■ Selected text:
---*---

Lol.....I had a lady last year ask 20 questions about the hay cause her horse just needed special hay....I finally told her if her to come get a few if her horse didn't eat it I would refund her money....then she had trouble with her truck etc....no matter I was out of hay anyway she would been into my personal stock.....she never showed up.....well this year same thing bunch of questions...I just sent back and asked her if she got her truck fixed yet...she yessed me and stopped contact...lol we got quite a kick out of it....its always something with marketplace and Craigslist people just gotta expect it....everyone wants hay 15min before snow is supposed to start too....lol....and 2 bales in the back of a prius...I have a 20$ minimum...lol...


----------



## Curious (May 26, 2020)

Most exotic excuse I was ever given was from a first time buyer who kept postponing the set pick-up date. 

I think he was reluctant to tell me what was going on for personal reasons and maybe instructions from court officials?

---*---

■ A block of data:
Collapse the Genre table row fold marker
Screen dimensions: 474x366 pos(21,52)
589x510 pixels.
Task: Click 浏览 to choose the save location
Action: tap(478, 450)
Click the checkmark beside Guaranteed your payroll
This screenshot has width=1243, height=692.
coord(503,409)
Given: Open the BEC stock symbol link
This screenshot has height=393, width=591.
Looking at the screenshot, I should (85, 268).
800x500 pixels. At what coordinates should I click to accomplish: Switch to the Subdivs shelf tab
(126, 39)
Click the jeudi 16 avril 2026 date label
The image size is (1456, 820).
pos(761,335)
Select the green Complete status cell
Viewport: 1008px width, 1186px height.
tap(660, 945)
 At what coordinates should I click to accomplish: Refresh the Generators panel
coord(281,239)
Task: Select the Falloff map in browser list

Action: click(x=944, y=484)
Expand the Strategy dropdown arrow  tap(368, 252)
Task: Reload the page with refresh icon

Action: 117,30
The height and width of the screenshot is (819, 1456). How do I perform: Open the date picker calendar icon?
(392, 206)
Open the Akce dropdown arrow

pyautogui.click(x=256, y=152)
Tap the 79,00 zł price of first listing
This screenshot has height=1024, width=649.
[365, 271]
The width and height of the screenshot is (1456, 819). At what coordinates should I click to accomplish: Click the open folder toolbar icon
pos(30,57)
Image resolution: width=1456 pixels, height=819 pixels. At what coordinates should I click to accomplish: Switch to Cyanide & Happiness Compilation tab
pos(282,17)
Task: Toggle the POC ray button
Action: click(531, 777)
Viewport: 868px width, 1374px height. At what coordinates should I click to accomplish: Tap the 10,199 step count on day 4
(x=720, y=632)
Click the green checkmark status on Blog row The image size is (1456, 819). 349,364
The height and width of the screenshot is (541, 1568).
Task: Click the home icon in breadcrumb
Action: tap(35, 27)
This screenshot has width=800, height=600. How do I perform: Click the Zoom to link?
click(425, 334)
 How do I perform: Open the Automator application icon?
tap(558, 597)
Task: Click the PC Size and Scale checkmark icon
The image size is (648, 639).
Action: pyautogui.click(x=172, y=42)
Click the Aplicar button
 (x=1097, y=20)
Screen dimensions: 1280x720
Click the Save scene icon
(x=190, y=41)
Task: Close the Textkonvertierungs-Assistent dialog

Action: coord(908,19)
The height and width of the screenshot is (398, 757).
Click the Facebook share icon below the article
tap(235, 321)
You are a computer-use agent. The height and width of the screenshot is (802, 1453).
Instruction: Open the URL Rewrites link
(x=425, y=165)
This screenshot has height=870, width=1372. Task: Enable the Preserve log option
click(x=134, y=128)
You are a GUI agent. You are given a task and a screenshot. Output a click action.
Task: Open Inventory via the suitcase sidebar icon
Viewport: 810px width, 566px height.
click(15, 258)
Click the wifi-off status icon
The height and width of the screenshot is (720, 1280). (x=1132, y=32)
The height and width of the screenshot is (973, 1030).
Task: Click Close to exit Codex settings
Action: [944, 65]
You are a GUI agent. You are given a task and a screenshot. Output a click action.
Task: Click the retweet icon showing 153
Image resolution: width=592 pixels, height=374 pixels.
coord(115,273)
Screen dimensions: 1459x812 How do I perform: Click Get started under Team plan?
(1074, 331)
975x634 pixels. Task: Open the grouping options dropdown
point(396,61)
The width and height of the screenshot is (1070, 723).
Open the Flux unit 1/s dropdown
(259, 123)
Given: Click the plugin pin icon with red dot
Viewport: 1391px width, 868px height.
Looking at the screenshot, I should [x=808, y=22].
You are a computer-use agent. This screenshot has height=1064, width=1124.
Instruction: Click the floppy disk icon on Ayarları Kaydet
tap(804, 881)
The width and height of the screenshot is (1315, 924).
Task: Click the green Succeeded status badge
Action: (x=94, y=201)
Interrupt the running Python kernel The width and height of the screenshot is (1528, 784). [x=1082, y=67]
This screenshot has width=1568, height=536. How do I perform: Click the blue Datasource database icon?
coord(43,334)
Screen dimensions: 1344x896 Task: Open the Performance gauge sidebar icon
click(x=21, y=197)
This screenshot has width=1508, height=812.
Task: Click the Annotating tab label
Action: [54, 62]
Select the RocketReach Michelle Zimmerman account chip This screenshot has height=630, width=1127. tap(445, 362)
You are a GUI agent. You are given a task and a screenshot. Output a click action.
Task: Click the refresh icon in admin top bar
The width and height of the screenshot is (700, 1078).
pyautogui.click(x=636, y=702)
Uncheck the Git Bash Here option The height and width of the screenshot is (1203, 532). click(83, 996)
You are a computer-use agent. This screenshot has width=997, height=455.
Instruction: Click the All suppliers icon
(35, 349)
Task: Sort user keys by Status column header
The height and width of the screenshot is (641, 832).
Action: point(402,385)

---*---

■ What the exercise asks: Quote the thread about hay buyers from "Lol.....I had a" to "set pick-up date.". You won't need the records for this.

■ Output for this task:
Lol.....I had a lady last year ask 20 questions about the hay cause her horse just needed special hay....I finally told her if her to come get a few if her horse didn't eat it I would refund her money....then she had trouble with her truck etc....no matter I was out of hay anyway she would been into my personal stock.....she never showed up.....well this year same thing bunch of questions...I just sent back and asked her if she got her truck fixed yet...she yessed me and stopped contact...lol we got quite a kick out of it....its always something with marketplace and Craigslist people just gotta expect it....everyone wants hay 15min before snow is supposed to start too....lol....and 2 bales in the back of a prius...I have a 20$ minimum...lol...


----------



## Curious (May 26, 2020)

Most exotic excuse I was ever given was from a first time buyer who kept postponing the set pick-up date.